How do you respond to non believers who make this lazy claim? Where do you prefer to start?
If God does not exist, then how can God be disproven? You cannot disprove a negative.
Ask them for the proof! With great charity say, “Awesome! That would be an amazing discovery. Please show me your proof.”
When they fumble…
Remind them that just because the knowledge that science uncovers keeps expanding, we still only have a small portion of the knowledge we need to know how the universe works.
For example: Science can’t even really explain how gravity works- we can explain the effects, but not how it works. There are theories that objects distort space-time, but that just pushes the problem out even further - in that we don’t know how the mass of objects distorts space-time.
Usually the first thing I am told is that the big bang theory and evolution has disproved the creation story. Which usually means I have to disabuse my friends of their idea that the Bible is an old science textbook. I then try to explain the moral lessons we have to extract from the fall of man - that man is flawed, not perfect, by nature, and that civilization must be brilliantly fought for and maintained - which obviously strays into politics, because it flies in the face of the modern orthodoxy that the more licence people have, the freer they therefore must be.

..............................

[DESCRIPTION OF THE TASK] Extend the discussion above on answering nonbelievers' claims about God, starting after its final sentence. The rows after this point are separate material with no connection to the discussion of answering nonbelievers.

[PROVIDED DATA]
..............................

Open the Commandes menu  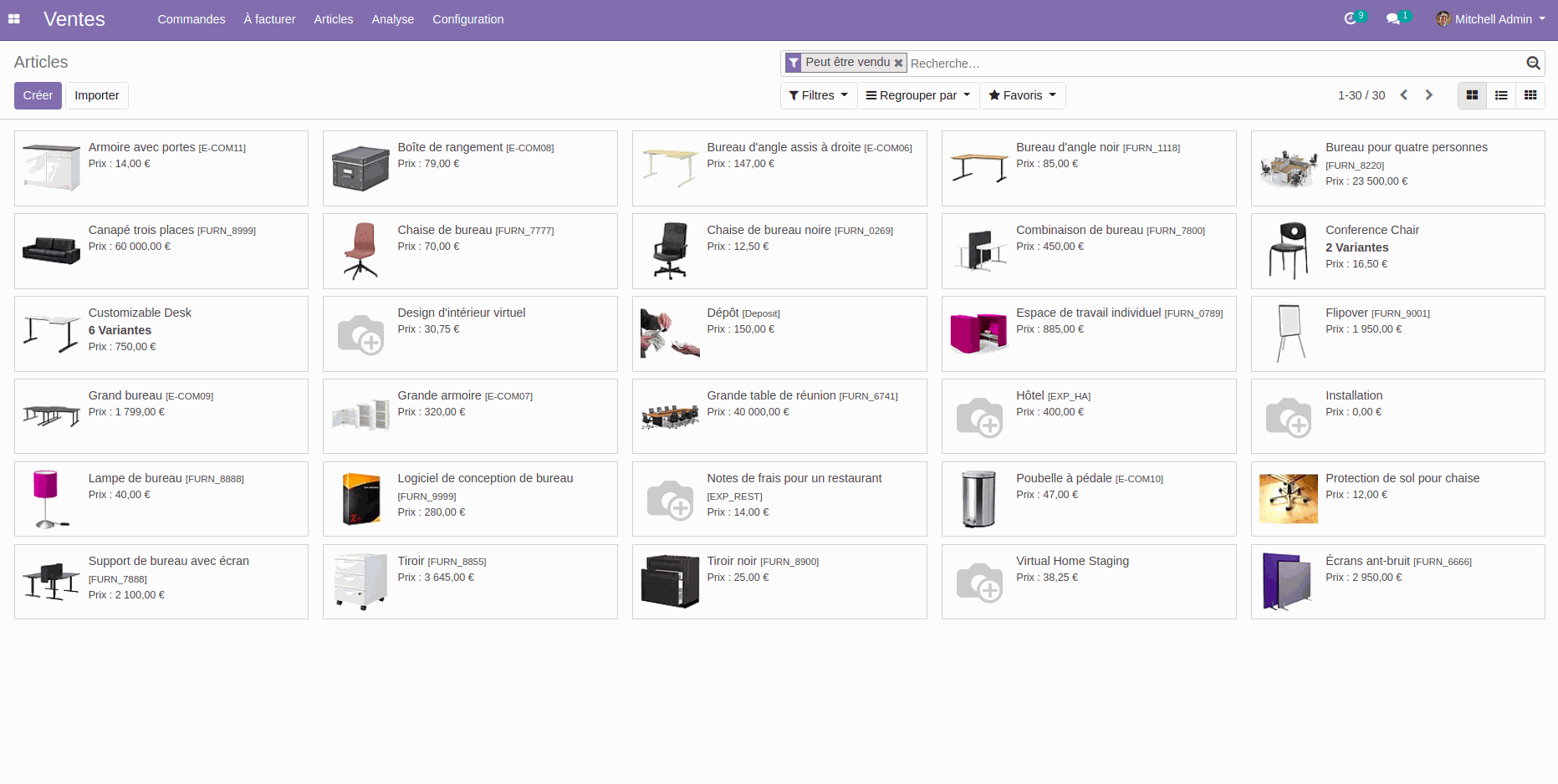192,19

..............................

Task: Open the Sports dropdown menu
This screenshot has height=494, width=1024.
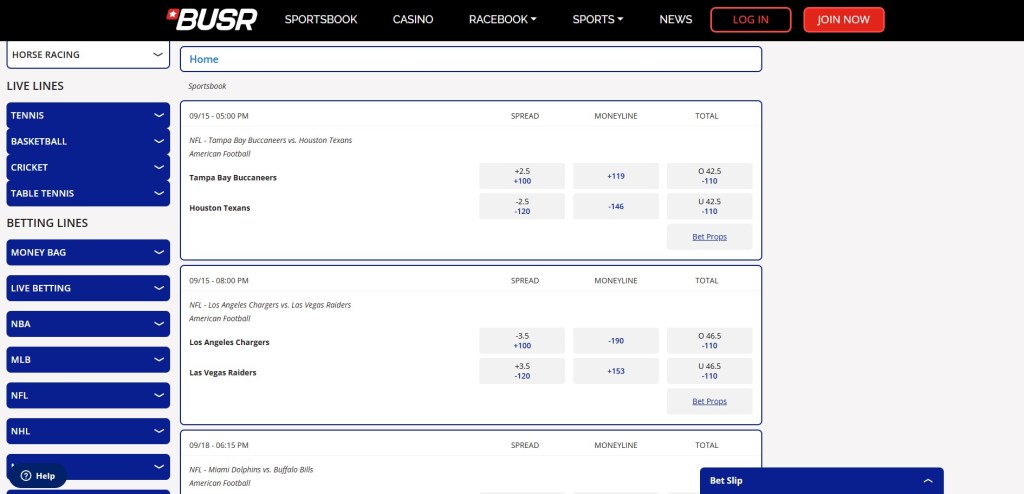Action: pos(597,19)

..............................

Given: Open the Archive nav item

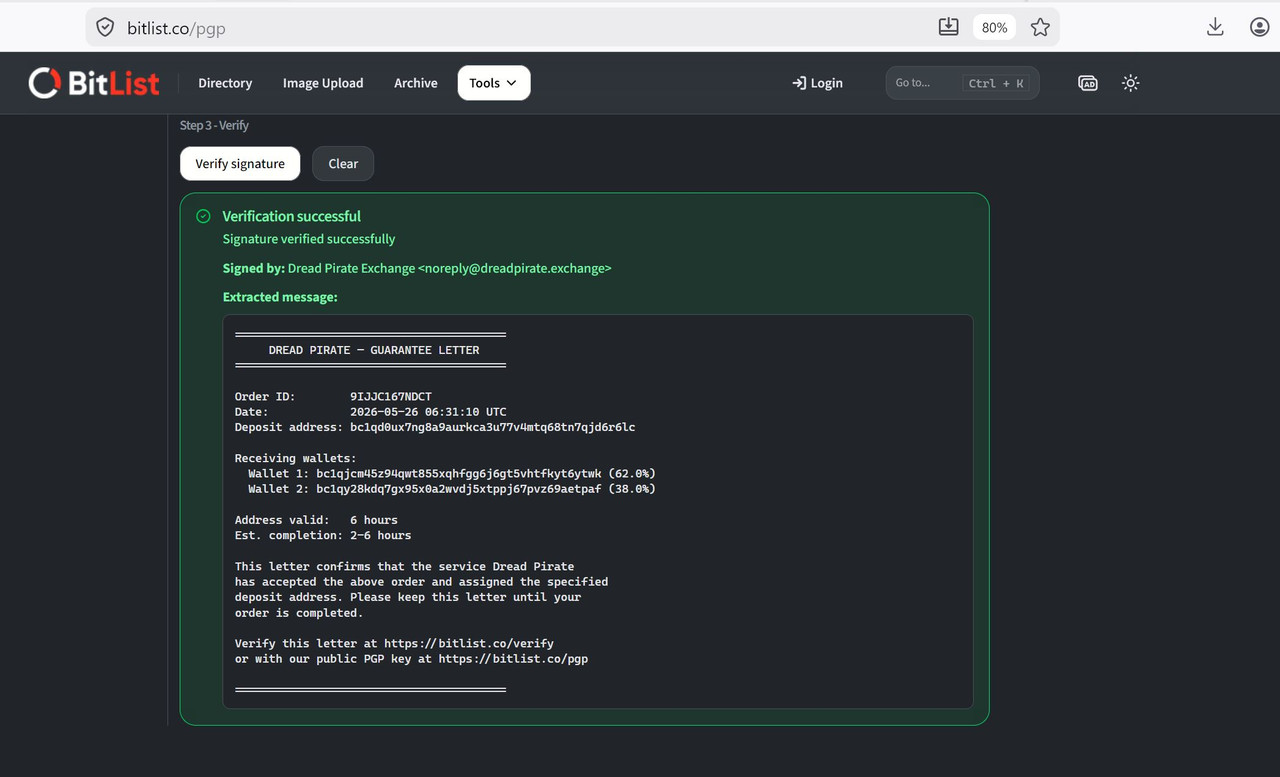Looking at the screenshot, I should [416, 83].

..............................

[EXPECTED ANSWER]
Do not use this strategy. If you do, the day may come when they can explain how gravity works and since they heard a Christian once say “well science still doesn’t know how gravity works” they will then say “ah hah! Another victory for us”
It shouldn’t matter what new things they discover. Just because they discover how gravity works, it doesnt count in the slightest as evidence against the existence of God. How could it? Of course it works in a certain way, we already know that it obviously does. What difference does it make with regards to the question of God as to whether or not we’ve discovered the mechinism behind it?
Ha. If im not mistaken, a Priest created the the big bang theory.
You’re not. His name was Fr. Georges Lemaitre.
Ask them to explain the problem of evil. If the world is a completely physical place and all actions are based on perceptions of physical reality, why do we have evil?
Why do people do completely horrendous inexplicable things all the time that have absolutely no benefit to anyone, including themselves?
In a physical, rational universe there would be no evil.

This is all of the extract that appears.